WORK ORDER:
The listing below should be printed again word for word, without any images.

○ ○ ○ ○

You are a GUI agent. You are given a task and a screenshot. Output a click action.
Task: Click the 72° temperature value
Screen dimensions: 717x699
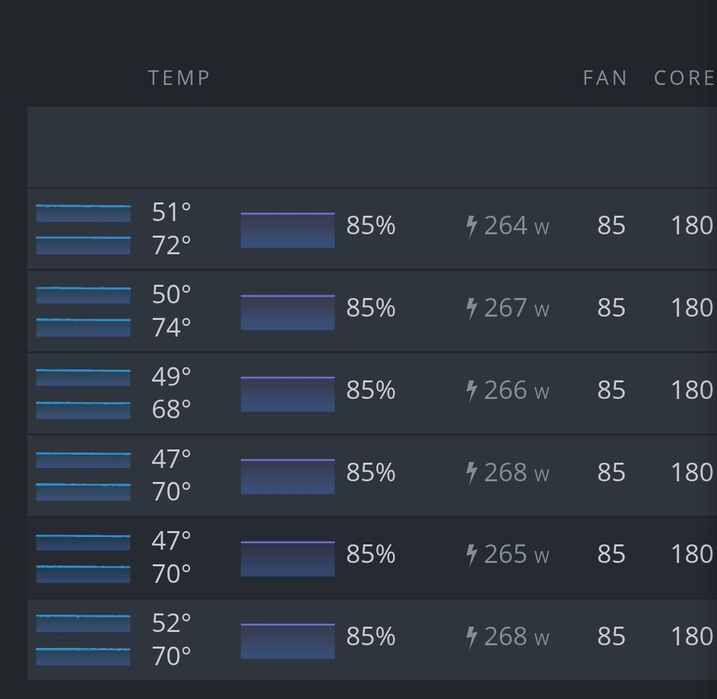tap(171, 245)
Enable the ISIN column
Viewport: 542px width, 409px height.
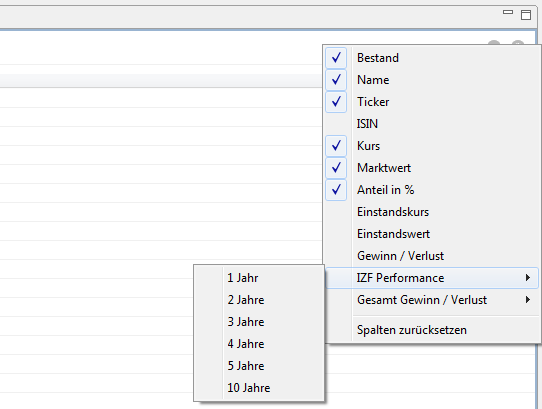point(367,124)
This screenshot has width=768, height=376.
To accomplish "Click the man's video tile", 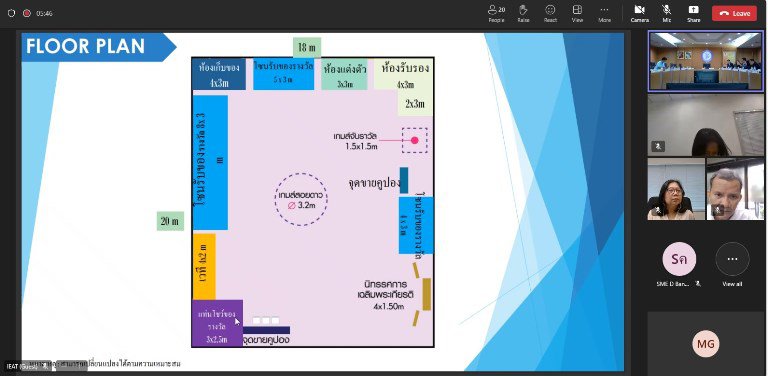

○ ○ ○ ○

TASK OUTPUT:
You are a GUI agent. You are given a task and a screenshot. Output a click action.
Task: Click the 72° temperature value
Screen dimensions: 717x699
tap(171, 245)
Enable the ISIN column
Viewport: 542px width, 409px height.
point(367,124)
This screenshot has width=768, height=376.
To accomplish "Click the man's video tile", 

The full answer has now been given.